Barber working on a clients coily textured hair showing the specialized cutting technique required for tightly coiled hair patterns that requires different approaches to tools timing and technique compared to straight or wavy hair types to achieve clean professional results

Cutting Coily Hair: The Techniques That Work and the Mistakes That Damage the Pattern

July 31, 2026

Cutting Coily Hair: The Techniques That Work and the Mistakes That Damage the Pattern

Coily hair (typically classified as 4a, 4b, or 4c hair based on curl pattern) behaves fundamentally differently than straight or wavy hair. It shrinks significantly when dry (sometimes 50 to 70% of its wet length), it is more fragile when stretched, and it distributes cuts differently because the curl pattern creates visual unevenness in length that is not present in straighter hair. A barber who applies straight-hair cutting logic to coily hair produces inconsistent results. The adjustments required are specific and learnable.

Working Wet vs. Dry

Straight and wavy hair is most commonly cut wet because water makes it lie flat and its true length is visible. Coily hair is most accurately cut dry. When wet, 4c hair stretches significantly; a length that appears correct when wet will shrink considerably once the hair dries and the curl pattern contracts. Cutting dry means working with the hair in its natural state, which is where the client lives and how they wear it.

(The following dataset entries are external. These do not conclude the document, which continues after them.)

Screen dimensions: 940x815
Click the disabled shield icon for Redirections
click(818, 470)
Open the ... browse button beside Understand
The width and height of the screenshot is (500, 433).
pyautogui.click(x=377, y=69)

The exception: some barbers and stylists cut coily hair when damp (not soaking wet) and factor in shrinkage. This requires experience with the specific curl pattern in front of them and a reliable intuition for how much it will shrink. For barbers building their coily hair technique, cutting dry is the more reliable starting approach.

Tool Selection

Clippers work well on coily hair for fades and uniform-length cuts. Use a light touch; pressing clippers into coily hair flattens the curl and can cut more than intended. Scissors work well for detailing and shape-cutting. Thinning shears should be used cautiously; over-thinning coily hair reduces volume significantly and can damage the curl pattern in the affected sections. Afro picks (sometimes called hair picks or combs with widely-spaced teeth) are used to lift and section coily hair without pulling or breaking it; fine-tooth combs are inappropriate for tightly coiled patterns and cause breakage.

The Fade on Coily Hair

Fading coily hair requires more passes and more patience than fading straight hair because the curl pattern can hide unevenness that becomes visible once the hair settles. Check the fade from multiple angles after it appears complete; areas that look blended under direct overhead light may show gaps when viewed from the side. A slight hair pick to lift the hair before inspection reveals any areas that need further blending.

Frequently Asked Questions

Should barbers cut coily hair wet or dry?

Dry is generally more accurate for coily hair. Coily hair (especially 4b and 4c patterns) shrinks significantly when dry, and a cut that looks correct when wet may end up shorter than expected once the curl pattern returns. Cutting dry means working with the hair as the client actually wears it. Some experienced barbers cut damp coily hair and factor in shrinkage, but for barbers building their coily hair skill set, dry cutting is the more predictable starting approach.